# OBJECTIVE A:
Summarize the GCAM regional tuning introduction below in two sentences.

# SELECTED TEXT:
◆ ◆ ◆
# Introduction to the "GCAM Regional Tuning" Framework

## Motivation
Core GCAM assumptions are often to be regionally-uniform / long-term scenario assumptions.  The focus being on creating internally consistent scenarios.

However, at times, very specific assumptions or model outcomes are required.  Perhaps to harmonize with other modeling teams for a model inter-comparison project.  Or to match sponsor data and projections which will better align studies and communication.

Of course this has been true for some time.  And researchers using GCAM have been navigating this challenge, both at PNNL and in the GCAM community at large.  Thus we started by picking their brain on:

* What are the projects?
* What has the experience been like?
* What are the variables / outcomes that need tuning?
* What is the ”resolution” (spatial, temporal, sectoral, etc)?
* What sorts of data sets are involved, are they open access or proprietary?


### What we found from our survey
* A wide range of project responses
  * Many country/region level "breakouts"
  * Existing regions (states) but require more near term "realism"
* Matching "on the ground" policies and energy system developments
* Matching "country specific" data
* A range of GCAM versions
* Often results need to be "in the right ballpark"
* A lot of interest in energy final demand and power sector
  * GCAM sectoral detail may be too coarse
  * Technology detail may be ok
* Datasets are mostly openly available and frequently released



## Coming up with a Solution

### What we see as Regional Tuning
* A structure that is flexible to handle a wide variety of use cases
* Could be new or existing Regions
* Mapping country data to GCAM definitions (sector, fuel, etc)
◆ ◆ ◆
# DATA SHOWN:

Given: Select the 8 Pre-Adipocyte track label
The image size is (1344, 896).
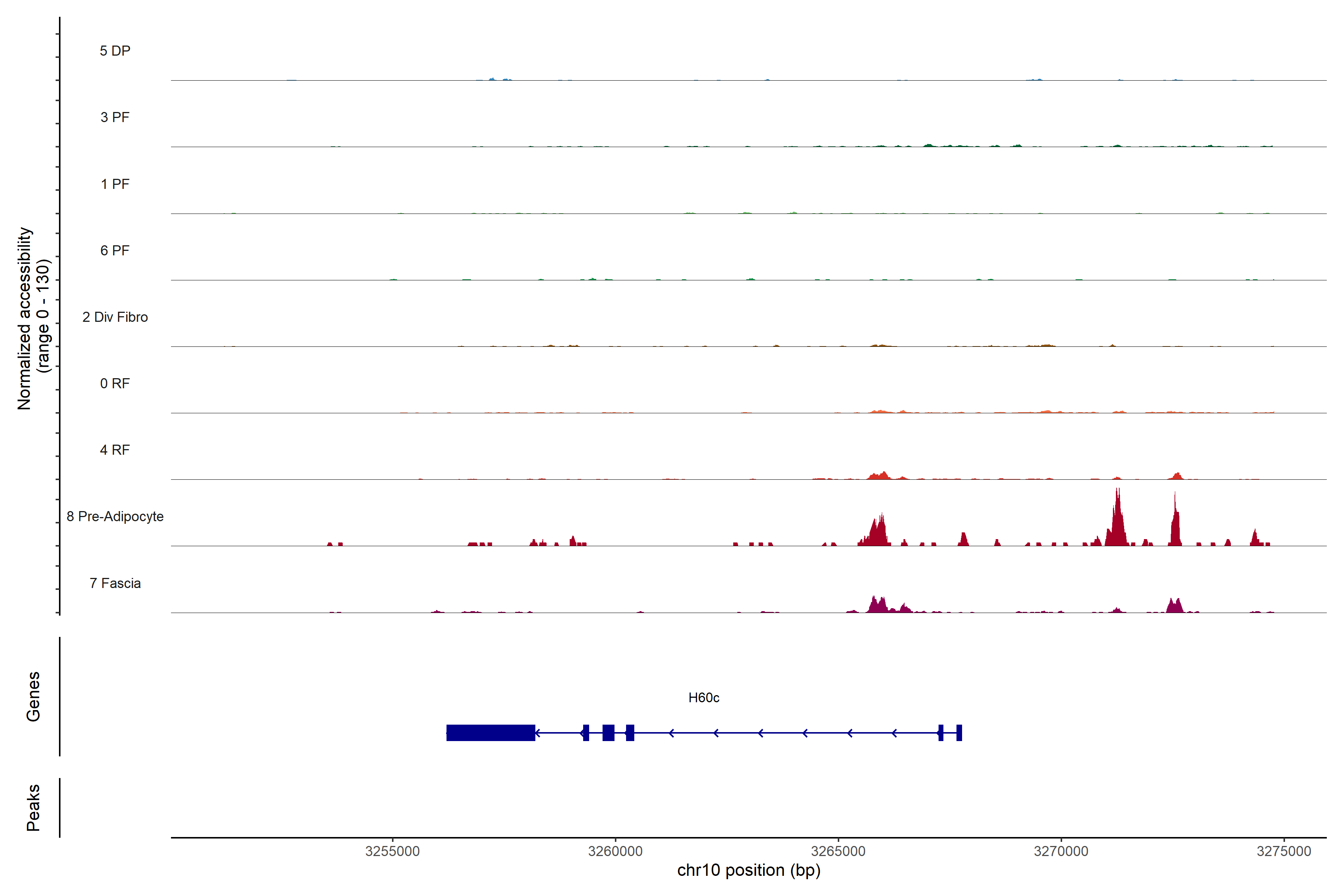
◆ ◆ ◆
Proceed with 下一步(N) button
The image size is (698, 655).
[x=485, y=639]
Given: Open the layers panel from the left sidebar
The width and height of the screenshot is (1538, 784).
◆ ◆ ◆
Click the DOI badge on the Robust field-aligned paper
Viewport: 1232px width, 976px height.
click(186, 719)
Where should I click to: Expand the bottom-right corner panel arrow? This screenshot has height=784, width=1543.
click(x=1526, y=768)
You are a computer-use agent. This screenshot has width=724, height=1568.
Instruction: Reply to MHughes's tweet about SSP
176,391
◆ ◆ ◆
# OBJECTIVE B:
From the rows above, copy the lines starting at the line that contains "Proceed with 下一步(N) button" and stopping after the line that contains "The width and".

# RESULT A:
Core GCAM assumptions tend to be regionally uniform, long-term scenario assumptions, but some projects need very specific assumptions or outcomes, for example to harmonize with other modeling teams or to match sponsor data and projections. A survey of GCAM researchers found many country or region breakouts, efforts to match on-the-ground policies and country-specific data, a lot of interest in energy final demand and the power sector, and datasets that are mostly openly available.

# RESULT B:
Proceed with 下一步(N) button
The image size is (698, 655).
[x=485, y=639]
Given: Open the layers panel from the left sidebar
The width and height of the screenshot is (1538, 784).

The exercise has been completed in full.